====== Page extract ======

/open_alex_snapshot

A `dbt` project to analyze data snapshots from OpenAlex

Primary LanguageJupyter NotebookMIT LicenseMIT

Contents

About This Project

First, a little background:

OpenAlex

OurResearch came to the rescue with OpenAlex after Microsoft announced it would end its support for Microsoft Academic Graph (MAG) at the end of 2021.

In a short amount of time, OpenAlex started compiling data related to academic publications (e.g. works, authors, publications, institutions, etc.). They stood up an API and documentation and made this data available to the community at no charge.

In addition, they began releasing regular data snapshots in s3 for those who have needs outside of what's provided by the API. The snapshots are released monthly, and the August author data snapshot from 2023 included an improved author disambiguation feature, which can be a thorny problem to solve.

More recently, they've started to use a method for classifying research topics of a particular work developed in partnership with CWTS at Leiden University. This is a move away from concepts that existed in the former data model which were inherited from MAG.

DuckDB, and friends (dbt-duckdb and MotherDuck)

====== Given data ======

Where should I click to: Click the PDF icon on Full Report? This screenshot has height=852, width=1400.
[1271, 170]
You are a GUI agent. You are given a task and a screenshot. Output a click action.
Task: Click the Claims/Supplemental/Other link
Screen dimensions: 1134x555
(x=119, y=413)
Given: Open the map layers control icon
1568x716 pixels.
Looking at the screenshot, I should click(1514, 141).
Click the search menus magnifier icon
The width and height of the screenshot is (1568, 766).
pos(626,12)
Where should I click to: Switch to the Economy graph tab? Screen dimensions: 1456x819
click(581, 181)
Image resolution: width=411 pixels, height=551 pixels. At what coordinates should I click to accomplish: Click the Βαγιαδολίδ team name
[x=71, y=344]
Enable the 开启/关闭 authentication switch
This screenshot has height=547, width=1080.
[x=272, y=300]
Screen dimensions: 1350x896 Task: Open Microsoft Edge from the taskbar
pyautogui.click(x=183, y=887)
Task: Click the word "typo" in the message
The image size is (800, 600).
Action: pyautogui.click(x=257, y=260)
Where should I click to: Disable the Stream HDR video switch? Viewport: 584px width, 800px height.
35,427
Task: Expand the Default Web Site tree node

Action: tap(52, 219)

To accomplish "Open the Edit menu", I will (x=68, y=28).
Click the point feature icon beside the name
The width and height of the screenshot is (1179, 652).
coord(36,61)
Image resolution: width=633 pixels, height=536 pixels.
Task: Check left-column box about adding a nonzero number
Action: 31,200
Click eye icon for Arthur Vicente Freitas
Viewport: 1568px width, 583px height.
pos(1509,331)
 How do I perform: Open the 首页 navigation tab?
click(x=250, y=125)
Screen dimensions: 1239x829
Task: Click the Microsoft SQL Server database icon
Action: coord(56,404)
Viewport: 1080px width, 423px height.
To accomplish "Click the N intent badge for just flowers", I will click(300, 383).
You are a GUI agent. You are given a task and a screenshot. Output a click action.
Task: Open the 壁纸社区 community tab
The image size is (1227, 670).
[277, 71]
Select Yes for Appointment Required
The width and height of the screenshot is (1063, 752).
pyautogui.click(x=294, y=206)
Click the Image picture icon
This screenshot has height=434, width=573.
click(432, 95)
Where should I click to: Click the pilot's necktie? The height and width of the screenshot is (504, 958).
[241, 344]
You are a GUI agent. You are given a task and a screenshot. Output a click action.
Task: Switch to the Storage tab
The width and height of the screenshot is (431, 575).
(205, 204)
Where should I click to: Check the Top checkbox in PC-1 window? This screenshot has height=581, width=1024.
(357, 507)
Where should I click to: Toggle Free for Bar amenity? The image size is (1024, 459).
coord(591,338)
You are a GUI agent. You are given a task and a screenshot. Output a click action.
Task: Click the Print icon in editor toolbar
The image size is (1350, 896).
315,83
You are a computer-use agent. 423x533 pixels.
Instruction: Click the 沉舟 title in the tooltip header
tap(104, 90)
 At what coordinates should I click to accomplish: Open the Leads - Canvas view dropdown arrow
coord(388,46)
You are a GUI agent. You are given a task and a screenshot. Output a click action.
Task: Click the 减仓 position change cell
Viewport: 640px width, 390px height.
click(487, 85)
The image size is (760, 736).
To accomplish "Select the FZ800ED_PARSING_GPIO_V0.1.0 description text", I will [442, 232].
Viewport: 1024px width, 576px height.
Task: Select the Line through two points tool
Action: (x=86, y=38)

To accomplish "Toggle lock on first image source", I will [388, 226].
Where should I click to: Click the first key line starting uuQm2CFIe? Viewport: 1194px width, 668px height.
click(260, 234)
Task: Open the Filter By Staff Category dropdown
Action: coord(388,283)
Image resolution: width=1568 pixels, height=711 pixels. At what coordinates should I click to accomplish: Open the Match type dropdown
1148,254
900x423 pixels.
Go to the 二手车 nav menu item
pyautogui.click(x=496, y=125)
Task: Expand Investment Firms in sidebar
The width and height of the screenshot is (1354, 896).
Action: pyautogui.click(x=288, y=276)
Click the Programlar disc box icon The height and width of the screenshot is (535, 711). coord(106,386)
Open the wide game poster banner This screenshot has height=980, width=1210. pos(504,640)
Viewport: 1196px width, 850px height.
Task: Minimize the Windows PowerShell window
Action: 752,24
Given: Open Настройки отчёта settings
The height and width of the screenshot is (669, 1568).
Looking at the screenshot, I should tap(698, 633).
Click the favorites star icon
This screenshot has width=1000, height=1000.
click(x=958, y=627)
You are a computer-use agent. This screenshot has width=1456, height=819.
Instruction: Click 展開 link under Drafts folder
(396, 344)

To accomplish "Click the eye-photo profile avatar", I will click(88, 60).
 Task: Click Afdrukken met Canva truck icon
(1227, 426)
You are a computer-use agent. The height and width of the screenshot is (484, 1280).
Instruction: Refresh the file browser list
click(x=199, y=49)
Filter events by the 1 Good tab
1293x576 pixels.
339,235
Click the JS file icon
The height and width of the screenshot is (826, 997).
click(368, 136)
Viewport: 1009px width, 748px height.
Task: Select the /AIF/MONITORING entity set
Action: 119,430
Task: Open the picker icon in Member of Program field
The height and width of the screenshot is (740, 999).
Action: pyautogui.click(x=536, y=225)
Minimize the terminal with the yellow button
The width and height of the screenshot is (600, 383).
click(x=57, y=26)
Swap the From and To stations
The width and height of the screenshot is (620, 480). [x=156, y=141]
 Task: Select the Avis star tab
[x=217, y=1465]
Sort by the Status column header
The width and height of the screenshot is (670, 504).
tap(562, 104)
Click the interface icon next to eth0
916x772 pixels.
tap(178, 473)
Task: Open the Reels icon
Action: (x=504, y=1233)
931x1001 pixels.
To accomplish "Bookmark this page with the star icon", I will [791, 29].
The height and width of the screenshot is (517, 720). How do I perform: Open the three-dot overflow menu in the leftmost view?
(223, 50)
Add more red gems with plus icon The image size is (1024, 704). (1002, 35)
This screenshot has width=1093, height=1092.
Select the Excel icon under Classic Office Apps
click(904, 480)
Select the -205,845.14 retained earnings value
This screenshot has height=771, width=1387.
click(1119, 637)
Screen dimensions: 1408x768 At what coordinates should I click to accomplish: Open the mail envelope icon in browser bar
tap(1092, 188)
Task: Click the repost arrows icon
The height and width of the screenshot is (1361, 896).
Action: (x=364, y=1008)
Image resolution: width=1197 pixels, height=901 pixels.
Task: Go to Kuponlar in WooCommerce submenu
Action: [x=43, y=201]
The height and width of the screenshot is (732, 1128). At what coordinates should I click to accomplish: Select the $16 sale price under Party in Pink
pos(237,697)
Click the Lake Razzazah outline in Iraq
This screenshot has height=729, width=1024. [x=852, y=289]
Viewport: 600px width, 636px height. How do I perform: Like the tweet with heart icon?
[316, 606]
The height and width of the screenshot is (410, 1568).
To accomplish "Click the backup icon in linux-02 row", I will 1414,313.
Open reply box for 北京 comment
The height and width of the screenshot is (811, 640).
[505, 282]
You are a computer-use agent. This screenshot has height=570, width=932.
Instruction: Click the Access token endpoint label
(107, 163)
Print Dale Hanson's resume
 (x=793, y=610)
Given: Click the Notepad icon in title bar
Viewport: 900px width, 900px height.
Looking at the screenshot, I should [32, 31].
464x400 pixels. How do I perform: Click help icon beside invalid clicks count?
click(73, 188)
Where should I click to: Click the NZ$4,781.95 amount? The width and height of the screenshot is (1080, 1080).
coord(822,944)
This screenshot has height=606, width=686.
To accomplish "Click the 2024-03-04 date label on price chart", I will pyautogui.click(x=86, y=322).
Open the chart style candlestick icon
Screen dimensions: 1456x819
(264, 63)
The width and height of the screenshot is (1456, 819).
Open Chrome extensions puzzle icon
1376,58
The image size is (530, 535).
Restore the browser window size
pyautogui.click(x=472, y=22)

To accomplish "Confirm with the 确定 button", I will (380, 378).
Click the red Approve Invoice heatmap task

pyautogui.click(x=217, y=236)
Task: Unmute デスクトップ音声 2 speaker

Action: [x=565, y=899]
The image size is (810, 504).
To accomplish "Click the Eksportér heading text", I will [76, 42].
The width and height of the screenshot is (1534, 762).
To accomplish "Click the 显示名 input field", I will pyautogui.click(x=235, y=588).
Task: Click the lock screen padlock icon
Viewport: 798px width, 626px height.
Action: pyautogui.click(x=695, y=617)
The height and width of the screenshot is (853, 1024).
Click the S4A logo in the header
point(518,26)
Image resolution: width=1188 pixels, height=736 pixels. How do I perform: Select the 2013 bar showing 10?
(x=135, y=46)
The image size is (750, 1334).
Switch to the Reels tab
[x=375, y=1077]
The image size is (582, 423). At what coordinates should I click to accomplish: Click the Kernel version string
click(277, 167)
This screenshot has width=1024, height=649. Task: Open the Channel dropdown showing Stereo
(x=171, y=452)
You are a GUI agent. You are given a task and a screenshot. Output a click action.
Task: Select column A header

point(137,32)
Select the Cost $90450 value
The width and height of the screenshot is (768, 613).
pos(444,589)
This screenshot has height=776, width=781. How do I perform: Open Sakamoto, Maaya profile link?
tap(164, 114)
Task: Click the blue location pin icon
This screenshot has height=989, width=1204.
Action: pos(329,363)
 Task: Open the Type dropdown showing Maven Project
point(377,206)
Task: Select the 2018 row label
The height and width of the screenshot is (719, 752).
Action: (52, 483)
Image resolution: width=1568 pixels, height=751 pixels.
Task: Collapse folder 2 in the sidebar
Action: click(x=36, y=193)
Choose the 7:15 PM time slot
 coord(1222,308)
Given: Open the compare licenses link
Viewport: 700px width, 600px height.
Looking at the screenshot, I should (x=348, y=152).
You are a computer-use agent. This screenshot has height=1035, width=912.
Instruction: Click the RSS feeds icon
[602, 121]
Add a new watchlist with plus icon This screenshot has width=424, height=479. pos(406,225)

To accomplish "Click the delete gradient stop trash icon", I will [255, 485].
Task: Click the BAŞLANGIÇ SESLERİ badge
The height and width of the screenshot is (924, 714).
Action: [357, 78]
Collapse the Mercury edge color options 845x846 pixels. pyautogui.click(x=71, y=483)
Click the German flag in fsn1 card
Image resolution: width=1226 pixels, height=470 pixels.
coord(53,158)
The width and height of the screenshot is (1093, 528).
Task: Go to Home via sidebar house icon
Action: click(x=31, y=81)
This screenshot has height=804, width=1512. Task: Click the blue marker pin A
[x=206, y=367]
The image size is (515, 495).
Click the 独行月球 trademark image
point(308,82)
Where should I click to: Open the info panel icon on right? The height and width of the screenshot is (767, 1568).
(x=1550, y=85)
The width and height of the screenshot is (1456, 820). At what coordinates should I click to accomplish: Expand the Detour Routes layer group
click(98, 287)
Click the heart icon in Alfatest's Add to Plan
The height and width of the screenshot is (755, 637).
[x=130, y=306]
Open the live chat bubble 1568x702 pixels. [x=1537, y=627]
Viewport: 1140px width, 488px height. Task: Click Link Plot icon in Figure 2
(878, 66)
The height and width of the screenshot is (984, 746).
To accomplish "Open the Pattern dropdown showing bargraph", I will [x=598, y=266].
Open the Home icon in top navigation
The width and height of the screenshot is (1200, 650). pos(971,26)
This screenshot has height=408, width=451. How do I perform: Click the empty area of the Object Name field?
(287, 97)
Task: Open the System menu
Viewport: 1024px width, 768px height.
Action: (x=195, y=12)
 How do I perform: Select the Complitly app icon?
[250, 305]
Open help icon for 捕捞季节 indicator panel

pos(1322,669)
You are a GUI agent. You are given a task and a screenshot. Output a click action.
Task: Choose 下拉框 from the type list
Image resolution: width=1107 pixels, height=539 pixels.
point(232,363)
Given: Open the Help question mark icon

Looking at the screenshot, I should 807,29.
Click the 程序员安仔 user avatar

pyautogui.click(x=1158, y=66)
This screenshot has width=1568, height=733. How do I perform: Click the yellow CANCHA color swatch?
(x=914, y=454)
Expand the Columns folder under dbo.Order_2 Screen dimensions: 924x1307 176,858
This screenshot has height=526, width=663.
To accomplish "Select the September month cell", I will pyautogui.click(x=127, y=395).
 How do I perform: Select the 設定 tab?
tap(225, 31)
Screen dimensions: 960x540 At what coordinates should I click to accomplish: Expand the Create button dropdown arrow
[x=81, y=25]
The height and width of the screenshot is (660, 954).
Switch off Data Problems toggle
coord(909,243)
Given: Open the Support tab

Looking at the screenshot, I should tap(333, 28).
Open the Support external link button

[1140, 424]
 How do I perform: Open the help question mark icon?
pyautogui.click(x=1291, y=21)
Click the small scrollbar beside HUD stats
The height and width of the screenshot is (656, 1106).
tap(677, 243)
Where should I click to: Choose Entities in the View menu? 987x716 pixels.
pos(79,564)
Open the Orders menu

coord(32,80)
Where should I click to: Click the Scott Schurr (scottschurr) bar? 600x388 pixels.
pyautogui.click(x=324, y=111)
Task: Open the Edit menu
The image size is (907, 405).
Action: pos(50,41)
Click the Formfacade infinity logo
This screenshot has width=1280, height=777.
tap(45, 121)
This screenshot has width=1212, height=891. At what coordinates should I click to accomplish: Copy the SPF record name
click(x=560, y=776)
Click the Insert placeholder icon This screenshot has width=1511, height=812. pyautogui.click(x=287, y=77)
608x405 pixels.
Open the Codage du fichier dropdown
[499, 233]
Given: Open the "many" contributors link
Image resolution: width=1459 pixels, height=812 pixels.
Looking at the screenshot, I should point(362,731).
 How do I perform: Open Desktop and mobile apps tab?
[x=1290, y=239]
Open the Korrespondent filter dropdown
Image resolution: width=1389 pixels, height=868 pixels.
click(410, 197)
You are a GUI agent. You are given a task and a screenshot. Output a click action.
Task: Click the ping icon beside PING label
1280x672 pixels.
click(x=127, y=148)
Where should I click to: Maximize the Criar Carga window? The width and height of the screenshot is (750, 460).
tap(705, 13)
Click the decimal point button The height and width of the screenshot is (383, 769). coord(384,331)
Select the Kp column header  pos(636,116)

======

__Directions__:
1: Repeat the entries from the line containing "Image resolution: width=1568 pixels, height=711" down to the line containing "will click(88, 60).", including both of those lines.
2: Continue the description of the OpenAlex snapshot project from the point where it stops.

__Expected outputs__:
1:
Image resolution: width=1568 pixels, height=711 pixels. At what coordinates should I click to accomplish: Open the Match type dropdown
1148,254
900x423 pixels.
Go to the 二手车 nav menu item
pyautogui.click(x=496, y=125)
Task: Expand Investment Firms in sidebar
The width and height of the screenshot is (1354, 896).
Action: pyautogui.click(x=288, y=276)
Click the Programlar disc box icon The height and width of the screenshot is (535, 711). coord(106,386)
Open the wide game poster banner This screenshot has height=980, width=1210. pos(504,640)
Viewport: 1196px width, 850px height.
Task: Minimize the Windows PowerShell window
Action: 752,24
Given: Open Настройки отчёта settings
The height and width of the screenshot is (669, 1568).
Looking at the screenshot, I should tap(698, 633).
Click the favorites star icon
This screenshot has width=1000, height=1000.
click(x=958, y=627)
You are a computer-use agent. This screenshot has width=1456, height=819.
Instruction: Click 展開 link under Drafts folder
(396, 344)

To accomplish "Click the eye-photo profile avatar", I will click(88, 60).

2:
DuckDB

DuckDB is an in-process analytic database that's come on the scene in the past few years that looks like it could change a lot of workflows. It's fast, it's designed to be embedded, but you can choose to persist a database if you want to.

dbt-duckdb

dbt-duckdb is a dbt adapter built for use with DuckDB (and also, recently MotherDuck) so we can:

  1. create data sources from all the most recent OpenAlex snapshot files, and
  2. build a dbt project on top of it, allowing us to make use of all the great things about dbt, like testing and macros and packages created by that community.

MotherDuck

MotherDuck is a serverless instance of DuckDB in the cloud.

I was granted access to the beta a little while ago (though they've since announced they're welcoming sign-ups from anyone), and the timing has been perfect to play around with this and see what I can do.

Note

Importantly: OpenAlex and MotherDuck both use s3 region us-east-1 so the data won't be moving between regions. We can explore the OpenAlex snapshots directly from s3 using a local instance of duckdb and dbt-duckdb too; we'll just need to set s3_region in either to access the snapshot data files.

Exploratory Analysis

For our exploratory analysis, we can follow the OpenAlex documentation to download all the snapshot files to our machine. Or alternatively, we can use DuckDB to query one or more of those file directly without downloading them first.

For now, we'll query just one of the files using the file path from the most recent manifest, and once we're more familiar with the data model, we'll grab all the files that make up the snapshot.

Review a snapshot data file using DuckDB

We'll start by using DESCRIBE to take a look at the schema of one of the author snapshot files.

describe (select * from read_ndjson_auto('s3://openalex/data/authors/updated_date=2023-02-24/part_000.gz'))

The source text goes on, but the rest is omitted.